→ Task details
For the entries below, work out how many lines include the string "list", then write only that number.

→ Entries shown
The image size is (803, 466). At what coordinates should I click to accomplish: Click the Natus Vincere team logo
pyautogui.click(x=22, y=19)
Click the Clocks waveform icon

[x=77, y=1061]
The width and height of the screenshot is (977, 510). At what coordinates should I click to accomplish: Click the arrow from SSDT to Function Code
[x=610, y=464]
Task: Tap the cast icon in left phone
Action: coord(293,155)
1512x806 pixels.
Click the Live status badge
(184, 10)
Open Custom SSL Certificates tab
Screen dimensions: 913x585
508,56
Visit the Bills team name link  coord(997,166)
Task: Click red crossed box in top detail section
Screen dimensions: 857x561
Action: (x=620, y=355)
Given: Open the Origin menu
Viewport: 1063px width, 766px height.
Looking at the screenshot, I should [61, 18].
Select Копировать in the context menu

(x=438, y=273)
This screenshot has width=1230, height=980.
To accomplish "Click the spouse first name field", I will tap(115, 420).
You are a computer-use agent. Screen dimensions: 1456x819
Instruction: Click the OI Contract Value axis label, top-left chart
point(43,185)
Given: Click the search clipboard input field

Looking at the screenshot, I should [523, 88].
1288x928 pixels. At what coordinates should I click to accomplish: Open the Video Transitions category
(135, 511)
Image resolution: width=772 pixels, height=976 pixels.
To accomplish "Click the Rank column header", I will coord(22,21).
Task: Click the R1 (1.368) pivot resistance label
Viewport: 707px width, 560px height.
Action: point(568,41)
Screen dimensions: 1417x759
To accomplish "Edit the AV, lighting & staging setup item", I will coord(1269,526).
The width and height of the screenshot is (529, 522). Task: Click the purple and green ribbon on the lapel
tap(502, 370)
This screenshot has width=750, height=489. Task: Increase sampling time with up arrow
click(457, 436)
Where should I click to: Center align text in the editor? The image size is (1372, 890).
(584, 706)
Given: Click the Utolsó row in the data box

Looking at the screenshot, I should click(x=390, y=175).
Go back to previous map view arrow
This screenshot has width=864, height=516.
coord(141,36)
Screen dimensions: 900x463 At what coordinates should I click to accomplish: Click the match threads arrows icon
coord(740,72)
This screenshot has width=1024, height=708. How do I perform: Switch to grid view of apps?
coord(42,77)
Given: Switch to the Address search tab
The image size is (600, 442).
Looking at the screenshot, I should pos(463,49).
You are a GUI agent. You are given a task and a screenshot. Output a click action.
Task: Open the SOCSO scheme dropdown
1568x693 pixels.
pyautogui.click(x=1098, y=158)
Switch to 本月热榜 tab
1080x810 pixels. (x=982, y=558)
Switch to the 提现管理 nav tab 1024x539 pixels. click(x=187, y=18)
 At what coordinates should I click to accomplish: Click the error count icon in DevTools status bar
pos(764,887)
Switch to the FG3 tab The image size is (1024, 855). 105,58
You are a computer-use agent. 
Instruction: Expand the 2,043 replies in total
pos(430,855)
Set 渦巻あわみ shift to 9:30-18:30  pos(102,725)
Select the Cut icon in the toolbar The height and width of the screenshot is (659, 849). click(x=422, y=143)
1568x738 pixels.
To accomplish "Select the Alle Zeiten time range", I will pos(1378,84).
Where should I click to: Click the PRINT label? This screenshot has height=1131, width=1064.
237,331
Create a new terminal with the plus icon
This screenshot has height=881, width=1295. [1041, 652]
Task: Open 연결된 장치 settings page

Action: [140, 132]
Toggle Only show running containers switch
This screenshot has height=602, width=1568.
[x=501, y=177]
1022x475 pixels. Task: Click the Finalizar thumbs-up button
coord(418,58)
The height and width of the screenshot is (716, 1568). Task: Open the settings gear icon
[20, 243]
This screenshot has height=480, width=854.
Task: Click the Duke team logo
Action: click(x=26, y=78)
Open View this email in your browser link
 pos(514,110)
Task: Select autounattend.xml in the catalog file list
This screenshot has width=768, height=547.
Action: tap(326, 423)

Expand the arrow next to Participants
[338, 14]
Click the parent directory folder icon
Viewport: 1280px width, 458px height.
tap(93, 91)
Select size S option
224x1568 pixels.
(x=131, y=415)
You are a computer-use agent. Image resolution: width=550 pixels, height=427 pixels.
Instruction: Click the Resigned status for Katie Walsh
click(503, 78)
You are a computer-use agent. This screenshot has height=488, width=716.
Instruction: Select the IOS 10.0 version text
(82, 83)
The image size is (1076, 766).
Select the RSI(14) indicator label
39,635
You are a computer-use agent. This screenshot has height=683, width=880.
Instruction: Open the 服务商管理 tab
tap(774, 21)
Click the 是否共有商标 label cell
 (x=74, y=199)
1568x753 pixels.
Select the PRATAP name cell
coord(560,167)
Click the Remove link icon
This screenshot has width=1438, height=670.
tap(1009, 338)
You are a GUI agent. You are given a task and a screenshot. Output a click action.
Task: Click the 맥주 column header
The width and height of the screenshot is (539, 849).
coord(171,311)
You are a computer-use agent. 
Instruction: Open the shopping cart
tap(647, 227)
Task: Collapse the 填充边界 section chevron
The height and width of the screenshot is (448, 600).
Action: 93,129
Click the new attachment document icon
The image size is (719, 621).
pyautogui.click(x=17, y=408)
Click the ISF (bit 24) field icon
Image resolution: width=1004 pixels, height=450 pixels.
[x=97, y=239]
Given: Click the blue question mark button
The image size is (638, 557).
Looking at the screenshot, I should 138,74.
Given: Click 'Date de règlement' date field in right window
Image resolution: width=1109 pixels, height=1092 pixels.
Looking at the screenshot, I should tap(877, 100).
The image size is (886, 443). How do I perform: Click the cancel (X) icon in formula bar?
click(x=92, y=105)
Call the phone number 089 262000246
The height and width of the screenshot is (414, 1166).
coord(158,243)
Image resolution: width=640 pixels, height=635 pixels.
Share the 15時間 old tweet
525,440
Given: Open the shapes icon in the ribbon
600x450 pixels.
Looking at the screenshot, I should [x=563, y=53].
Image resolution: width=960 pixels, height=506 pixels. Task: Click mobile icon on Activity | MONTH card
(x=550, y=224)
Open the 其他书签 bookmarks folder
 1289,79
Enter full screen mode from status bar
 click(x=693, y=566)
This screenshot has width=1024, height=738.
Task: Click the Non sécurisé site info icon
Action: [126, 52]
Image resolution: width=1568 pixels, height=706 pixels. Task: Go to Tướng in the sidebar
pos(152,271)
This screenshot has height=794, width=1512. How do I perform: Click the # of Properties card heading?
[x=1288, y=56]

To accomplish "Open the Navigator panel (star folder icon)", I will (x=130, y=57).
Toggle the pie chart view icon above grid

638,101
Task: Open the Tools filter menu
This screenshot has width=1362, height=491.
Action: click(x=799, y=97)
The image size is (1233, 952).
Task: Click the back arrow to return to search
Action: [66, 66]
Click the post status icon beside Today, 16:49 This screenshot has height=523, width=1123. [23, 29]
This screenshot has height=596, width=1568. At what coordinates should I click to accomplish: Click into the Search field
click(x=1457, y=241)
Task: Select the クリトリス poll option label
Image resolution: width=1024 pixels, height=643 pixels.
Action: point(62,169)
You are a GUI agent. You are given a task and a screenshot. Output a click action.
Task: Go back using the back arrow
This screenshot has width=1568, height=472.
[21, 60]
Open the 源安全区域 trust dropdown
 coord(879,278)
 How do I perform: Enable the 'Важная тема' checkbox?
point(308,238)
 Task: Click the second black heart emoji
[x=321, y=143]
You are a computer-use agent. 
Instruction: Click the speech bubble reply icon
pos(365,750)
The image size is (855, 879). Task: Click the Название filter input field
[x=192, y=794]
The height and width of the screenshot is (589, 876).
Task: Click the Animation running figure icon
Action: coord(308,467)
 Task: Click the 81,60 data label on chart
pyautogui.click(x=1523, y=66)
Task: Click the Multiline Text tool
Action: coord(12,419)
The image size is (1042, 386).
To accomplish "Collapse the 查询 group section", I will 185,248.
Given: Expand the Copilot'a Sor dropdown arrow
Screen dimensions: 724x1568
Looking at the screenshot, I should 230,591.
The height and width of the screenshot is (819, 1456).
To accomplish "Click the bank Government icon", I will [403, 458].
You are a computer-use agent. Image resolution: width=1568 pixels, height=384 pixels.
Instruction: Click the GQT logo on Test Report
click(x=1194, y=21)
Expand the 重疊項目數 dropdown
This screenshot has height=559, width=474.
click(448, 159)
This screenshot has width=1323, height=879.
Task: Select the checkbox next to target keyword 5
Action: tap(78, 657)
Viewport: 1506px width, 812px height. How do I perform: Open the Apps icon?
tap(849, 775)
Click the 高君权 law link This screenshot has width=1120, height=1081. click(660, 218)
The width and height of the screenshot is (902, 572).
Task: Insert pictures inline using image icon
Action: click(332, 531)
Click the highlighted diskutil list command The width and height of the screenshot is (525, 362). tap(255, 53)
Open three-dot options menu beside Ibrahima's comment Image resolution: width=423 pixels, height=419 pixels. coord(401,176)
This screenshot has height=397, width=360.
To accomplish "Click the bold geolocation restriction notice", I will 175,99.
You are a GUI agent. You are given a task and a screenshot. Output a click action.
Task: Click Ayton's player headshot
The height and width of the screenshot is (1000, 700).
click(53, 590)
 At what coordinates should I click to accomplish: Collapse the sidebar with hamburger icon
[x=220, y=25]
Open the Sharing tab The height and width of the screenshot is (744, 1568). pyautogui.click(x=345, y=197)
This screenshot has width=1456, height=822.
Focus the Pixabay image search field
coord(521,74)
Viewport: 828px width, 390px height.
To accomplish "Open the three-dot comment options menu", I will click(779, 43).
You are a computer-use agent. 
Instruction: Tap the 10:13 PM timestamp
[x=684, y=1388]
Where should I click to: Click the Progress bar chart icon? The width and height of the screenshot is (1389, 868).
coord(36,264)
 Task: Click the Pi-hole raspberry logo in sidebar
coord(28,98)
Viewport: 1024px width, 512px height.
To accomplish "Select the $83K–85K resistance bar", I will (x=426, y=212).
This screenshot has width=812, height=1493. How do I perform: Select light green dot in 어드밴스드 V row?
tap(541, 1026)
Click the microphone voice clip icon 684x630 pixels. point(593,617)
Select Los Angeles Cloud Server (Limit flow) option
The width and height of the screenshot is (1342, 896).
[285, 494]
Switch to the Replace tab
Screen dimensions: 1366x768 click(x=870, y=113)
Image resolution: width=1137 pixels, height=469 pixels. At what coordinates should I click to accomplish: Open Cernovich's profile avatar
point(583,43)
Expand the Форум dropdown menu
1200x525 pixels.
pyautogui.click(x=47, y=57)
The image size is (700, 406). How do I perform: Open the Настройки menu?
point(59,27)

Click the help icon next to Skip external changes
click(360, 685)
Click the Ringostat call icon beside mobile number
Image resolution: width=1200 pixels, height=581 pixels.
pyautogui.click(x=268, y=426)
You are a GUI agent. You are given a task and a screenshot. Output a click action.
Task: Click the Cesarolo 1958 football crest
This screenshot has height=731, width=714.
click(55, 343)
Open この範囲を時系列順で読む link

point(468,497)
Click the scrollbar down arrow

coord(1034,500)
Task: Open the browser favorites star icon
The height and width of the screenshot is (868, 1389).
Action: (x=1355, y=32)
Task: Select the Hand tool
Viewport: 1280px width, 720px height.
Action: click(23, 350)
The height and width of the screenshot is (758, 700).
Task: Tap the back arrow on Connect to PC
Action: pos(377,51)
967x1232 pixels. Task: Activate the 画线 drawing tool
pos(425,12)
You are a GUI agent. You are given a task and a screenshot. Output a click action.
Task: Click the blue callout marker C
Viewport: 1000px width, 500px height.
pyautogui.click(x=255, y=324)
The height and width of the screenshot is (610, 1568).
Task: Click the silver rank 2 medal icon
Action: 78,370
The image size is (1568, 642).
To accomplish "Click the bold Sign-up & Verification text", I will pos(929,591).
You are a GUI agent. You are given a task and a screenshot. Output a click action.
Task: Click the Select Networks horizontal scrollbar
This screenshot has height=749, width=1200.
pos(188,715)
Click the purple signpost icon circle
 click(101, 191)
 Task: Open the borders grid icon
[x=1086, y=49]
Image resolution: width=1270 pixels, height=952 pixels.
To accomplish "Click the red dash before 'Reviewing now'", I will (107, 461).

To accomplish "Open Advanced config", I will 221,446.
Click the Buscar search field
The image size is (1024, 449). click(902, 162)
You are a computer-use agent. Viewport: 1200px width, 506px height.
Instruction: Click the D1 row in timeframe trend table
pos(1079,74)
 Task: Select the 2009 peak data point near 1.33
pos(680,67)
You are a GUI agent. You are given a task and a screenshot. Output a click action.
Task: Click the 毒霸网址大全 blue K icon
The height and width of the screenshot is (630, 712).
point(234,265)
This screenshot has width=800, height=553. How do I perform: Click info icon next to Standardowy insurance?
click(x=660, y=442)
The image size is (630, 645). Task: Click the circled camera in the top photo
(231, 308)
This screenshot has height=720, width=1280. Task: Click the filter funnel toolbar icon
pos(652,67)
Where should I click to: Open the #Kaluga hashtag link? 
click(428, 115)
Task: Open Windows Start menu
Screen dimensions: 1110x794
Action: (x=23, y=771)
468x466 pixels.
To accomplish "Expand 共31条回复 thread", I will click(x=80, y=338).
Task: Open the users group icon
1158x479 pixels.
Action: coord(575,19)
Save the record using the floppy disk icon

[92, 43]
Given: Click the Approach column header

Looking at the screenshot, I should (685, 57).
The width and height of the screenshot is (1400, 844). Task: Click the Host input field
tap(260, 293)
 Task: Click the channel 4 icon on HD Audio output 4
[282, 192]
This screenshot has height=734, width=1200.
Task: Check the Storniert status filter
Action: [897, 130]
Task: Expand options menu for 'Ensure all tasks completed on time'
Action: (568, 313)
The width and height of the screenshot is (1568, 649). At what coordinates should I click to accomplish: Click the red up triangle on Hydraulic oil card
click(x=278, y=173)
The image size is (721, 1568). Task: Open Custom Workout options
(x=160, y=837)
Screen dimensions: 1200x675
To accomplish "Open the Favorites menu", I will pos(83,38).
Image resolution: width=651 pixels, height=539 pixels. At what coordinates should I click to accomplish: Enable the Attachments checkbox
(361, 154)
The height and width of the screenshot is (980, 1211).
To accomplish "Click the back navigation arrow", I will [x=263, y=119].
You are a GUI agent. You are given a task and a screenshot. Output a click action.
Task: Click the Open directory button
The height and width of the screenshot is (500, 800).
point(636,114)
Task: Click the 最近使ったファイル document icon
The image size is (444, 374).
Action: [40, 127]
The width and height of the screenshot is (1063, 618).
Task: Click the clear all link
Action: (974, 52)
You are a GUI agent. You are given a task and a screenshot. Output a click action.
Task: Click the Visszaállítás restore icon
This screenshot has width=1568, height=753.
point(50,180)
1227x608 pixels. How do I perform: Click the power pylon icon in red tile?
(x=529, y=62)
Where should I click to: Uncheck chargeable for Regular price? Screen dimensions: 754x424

→ Task solution
2